Capital Requirements: The proposal introduces minimum capital requirements as well as progressive own funds requirements (on a stand-alone and, if applicable, consolidated basis) that increase with the volume of customer funds, balancing innovation support for smaller institutions with enhanced prudential standards for systemically important players. Again, the details will be regulated in the implementing ordinance.

Whitepaper and Disclosure Obligations: Issuers of Swiss Stablecoins must publish a comprehensive whitepaper containing material information for potential acquirers, including details about the issuer, the rights, risks and obligations of the holders, the underlying technology, reserve custody arrangements, and anti-money laundering measures. The whitepaper must be submitted to FINMA at least 60 days before initial issuance, and FINMA maintains a public register of all issued Swiss Stablecoins. The term “whitepaper“ is a bit of a misnomer as it resembles more of a prospectus under the Financial Services Act (including with respect to its exemptions) than a traditional whitepaper prepared in the context of cryptocurrencies.

Anti-Money Laundering Obligations: As proposed, payment instrument institutions will qualify as financial intermediaries pursuant to the Swiss Federal Act on Combating Money Laundering and Terrorist Financing (AMLA) and must, amongst others, meet the verification, documentation, organizational, reporting and termination requirements under the AMLA at the time of issuance and redemption of the Swiss Stablecoins. The proposed revisions to the AMLA set-forth further duties, including the duty to either (i) ensure that all holders of Swiss Stablecoins (including in secondary market transactions) are identified or (ii) have a blacklist for wallets from and to which transactions with the Swiss Stablecoins are excluded.

Redemption Rights: Holders of Swiss Stablecoins have an unconditional right to redeem at par value at any time. Redemption must then occur within a short timeframe, with detailed modalities to be specified by the Federal Council in the implementing ordinance. 

Insolvency Protection: In the event of bankruptcy, reserve assets are segregated for the benefit of customers or holders of Swiss Stablecoins, respectively, and liquidated separately. Customers have a pro-rata claim to the liquidated assets, with any surplus falling into the bankruptcy estate. This represents a fundamental improvement over the existing Fintech license regime, where customer deposits were treated as unsecured claims.

Foreign control: Foreign controlled payment instrument institutions would be subject to the provisions of the Banking Act on foreign-controlled banks (mutatis mutandis). This means that they have to obtain an additional license, which is granted if certain requirements are met (see CapLaw-2024-85 at 3)(a)).

3) Critical Analysis: The Exclusion of Banks

a) The Regulatory Barrier

Perhaps the most controversial aspect of the proposed legislation is the strict separation between banking activities and payment instrument institution activities regarding the issuance of Swiss Stablecoins.

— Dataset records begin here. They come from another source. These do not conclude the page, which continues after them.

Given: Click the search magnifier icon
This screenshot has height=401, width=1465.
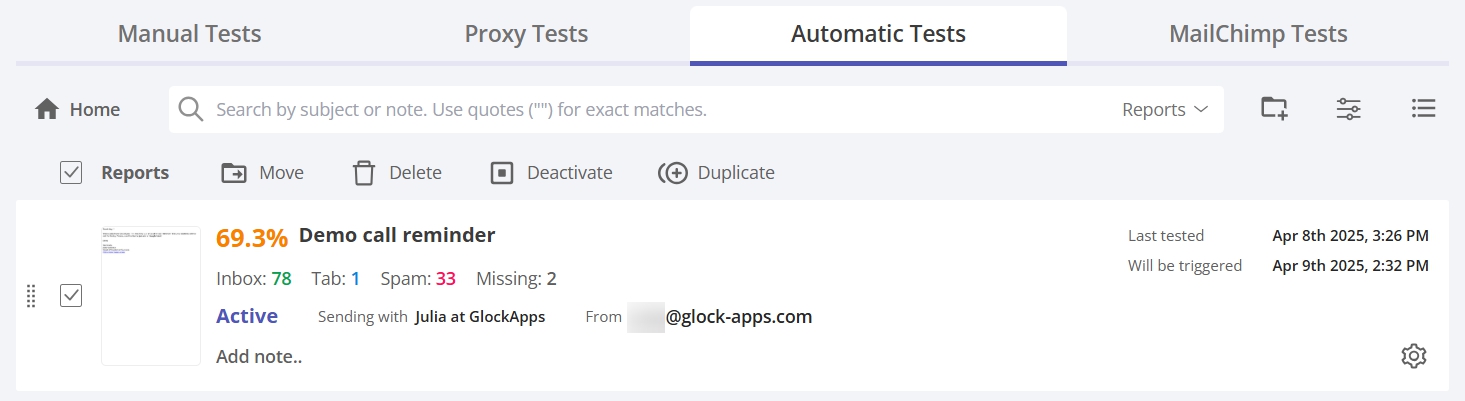Looking at the screenshot, I should pos(190,110).
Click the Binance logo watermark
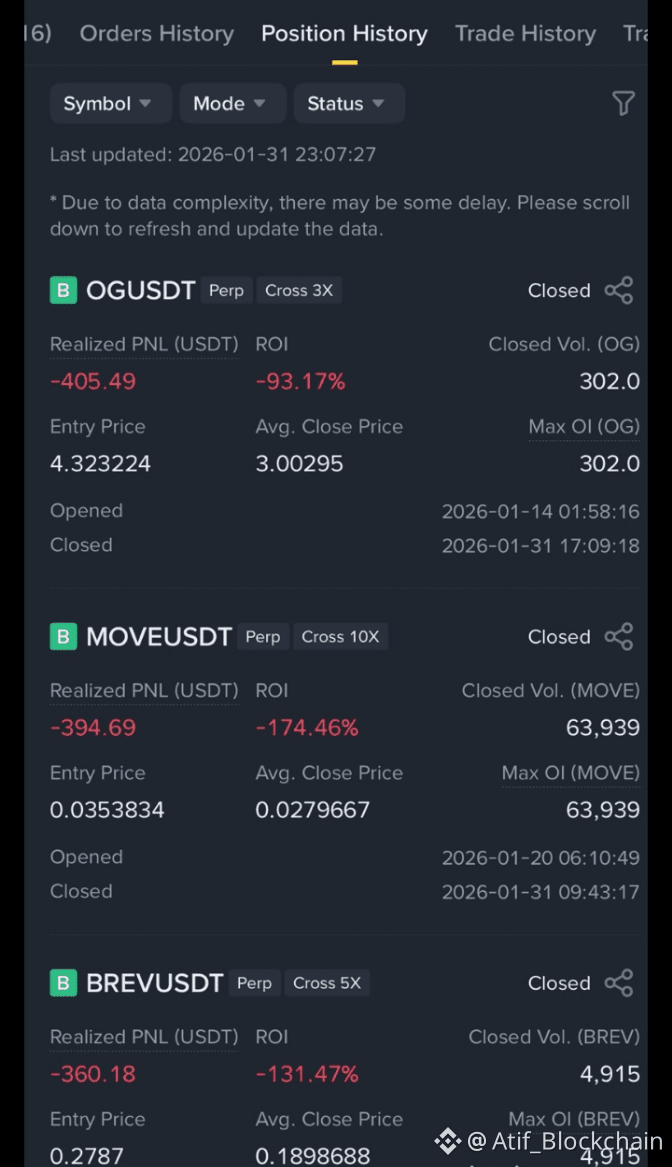 [x=447, y=1141]
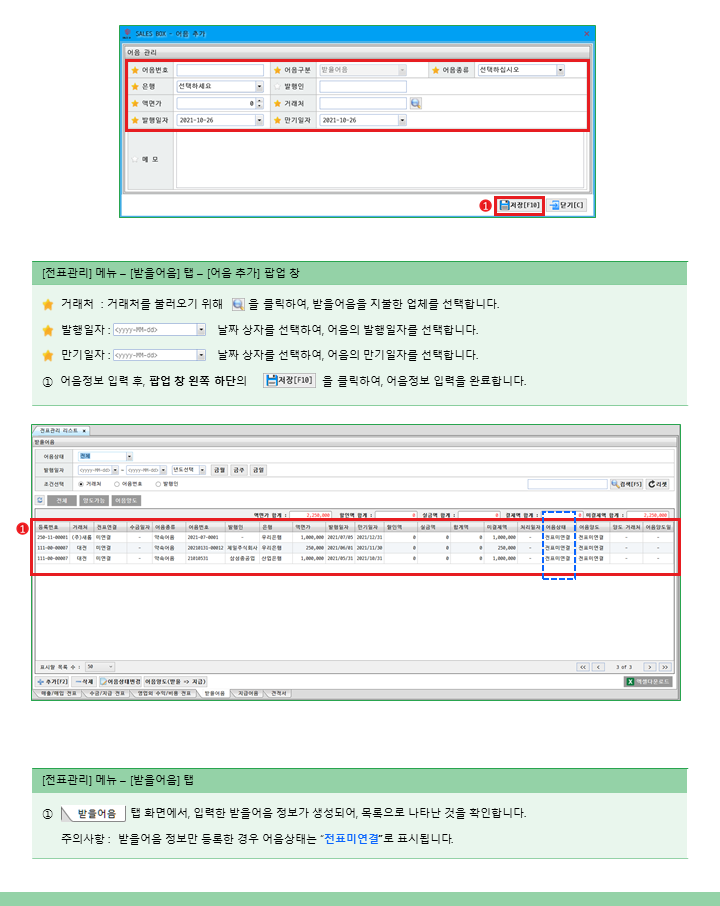Click the 리셋 reset button

(657, 484)
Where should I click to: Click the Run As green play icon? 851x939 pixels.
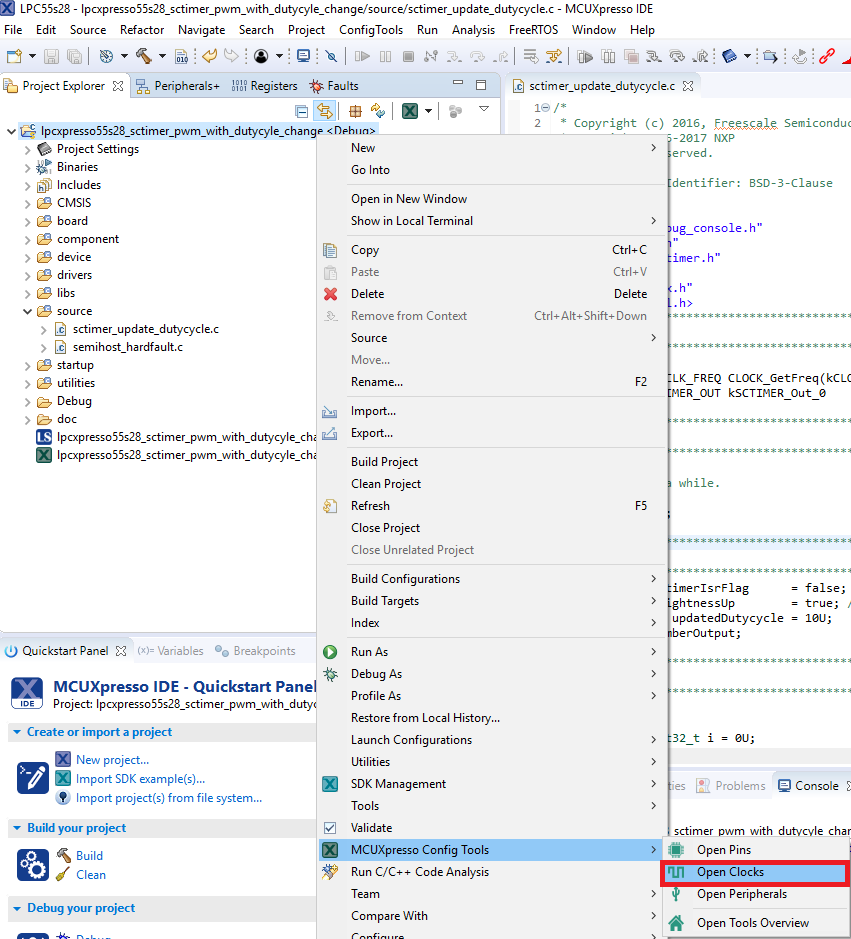[330, 652]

The current draft article 12a(1) FinIA explicitly restricts issuance to licensed payment instrument institutions, effectively prohibiting banks from issuing these instruments directly.

This exclusion extends beyond direct issuance. The explanatory report can be understood to suggest that banks may also be precluded from providing parallel redemption obligations for Swiss Stablecoins issued by other entities, creating significant obstacles for distributor models where banks would facilitate the circulation and redemption of stablecoins issued by regulated subsidiaries or partner institutions.

b) Rationale and Justification

The Federal Council’s explanatory report offers limited justification for this exclusion, citing primarily “practical implementation problems.” The underlying concern appears to be that applying payment instrument institution requirements to banks would create regulatory complexity, particularly regarding the segregation and insolvency treatment of assets related to Swiss Stablecoins.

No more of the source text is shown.